For the deaf-mute, there are significant barriers in communicating with the 
hearing population. However, given the complexity of data collection remains a 
challenge in realizing a realistic smartwatch-based sign language recognition 
system. We describe our exploration in transferring online sign language videos 
into training data for smartwatch-based sign language recognition. We tested 
pipelines of different human pose/mesh 3D reconstruction methods from imagery 
and data processing techniques in an attempt to eliminate the need of 
collecting real smartwatch-collected data.

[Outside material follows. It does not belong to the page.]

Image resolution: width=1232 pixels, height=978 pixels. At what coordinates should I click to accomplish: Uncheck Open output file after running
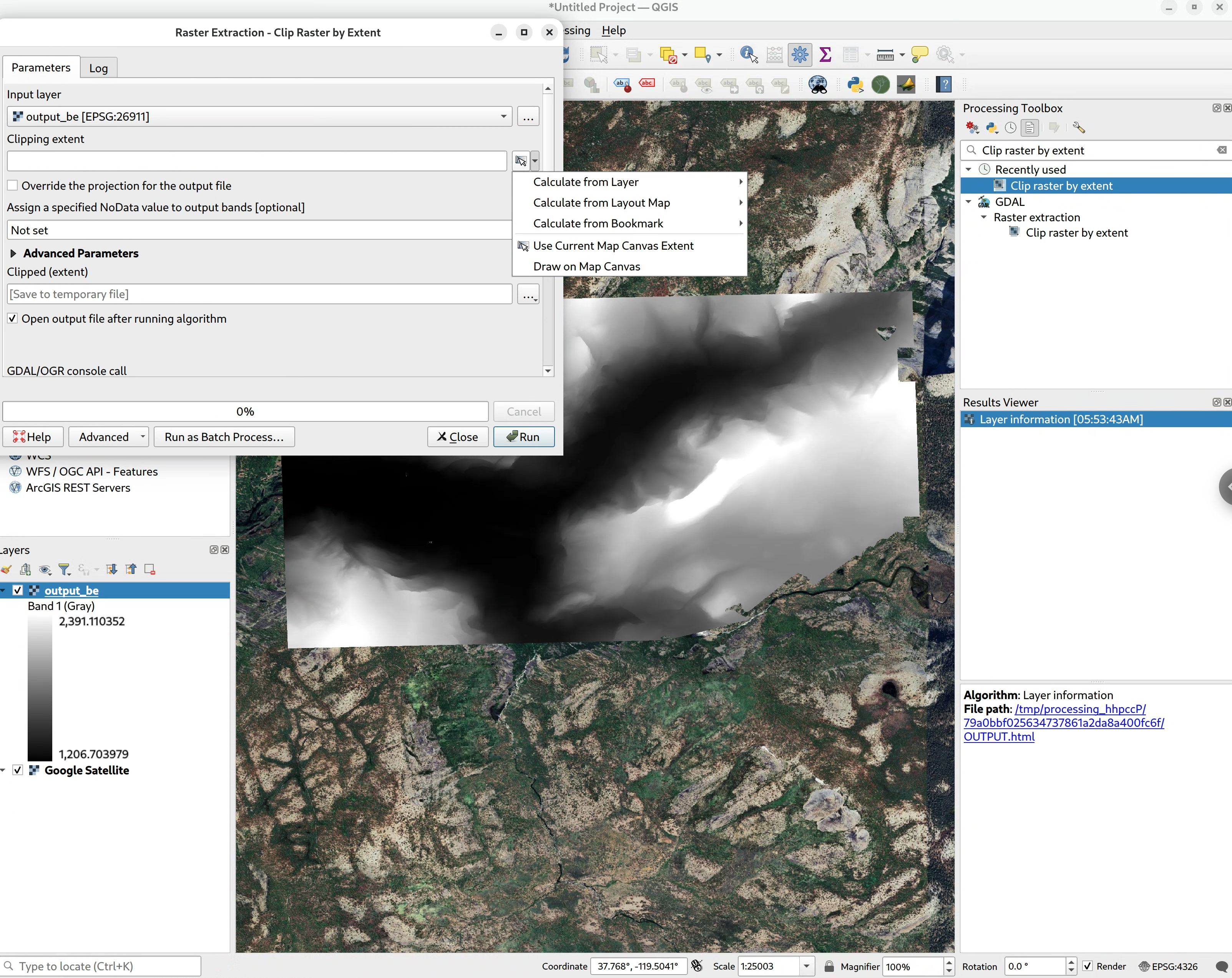[x=13, y=319]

For many elderly people, dysphagia is a common disease, making them subject to 
choking risk if the viscosity of liquid intake is not well controlled. We 
present ViscoCam, the first liquid viscosity classification system for 
dysphagia patients or caregivers, which only requires a smartphone. It is easy 
to operate, widely deployable, and robust for daily use. ViscoCam classifies 
visually indistinguishable liquid of various viscosity levels by exploiting the 
fact that the sloshing motion of viscous liquid decays faster than thin liquid. 
To perform a measurement, the user shakes a cup of liquid and their smartphone 
to induce the liquid sloshing motion. Then, ViscoCam senses the cup's motion 
using the smartphone’s built-in accelerometer or microphone and infers liquid 
viscosity from the fluid surface motion captured by the flashlight camera. To 
combat changes in camera position, lighting conditions, and liquid sloshing 
motion, a 3D convolutional neural network is trained to ext! ract reliable 
motion features for classification. We present the evaluation of ViscoCam's 
performance in classifying three levels against the IDDSI standard, which is 
the most up-to-date and internationally adopted one for dysphagia patients.


Date:  			Tuesday, 10 August 2021

Time:			4:30pm - 6:30pm

Zoom meeting:
https://hkust.zoom.com.cn/j/96519101023?pwd=QUhka3ZOamw4SjRoWGZxL0ptQUZTQT09

Committee Members:	Prof. Qian Zhang (Supervisor)
 			Prof. Gary Chan (Chairperson)
 			Dr. Xiaojuan Ma


**** ALL are Welcome ****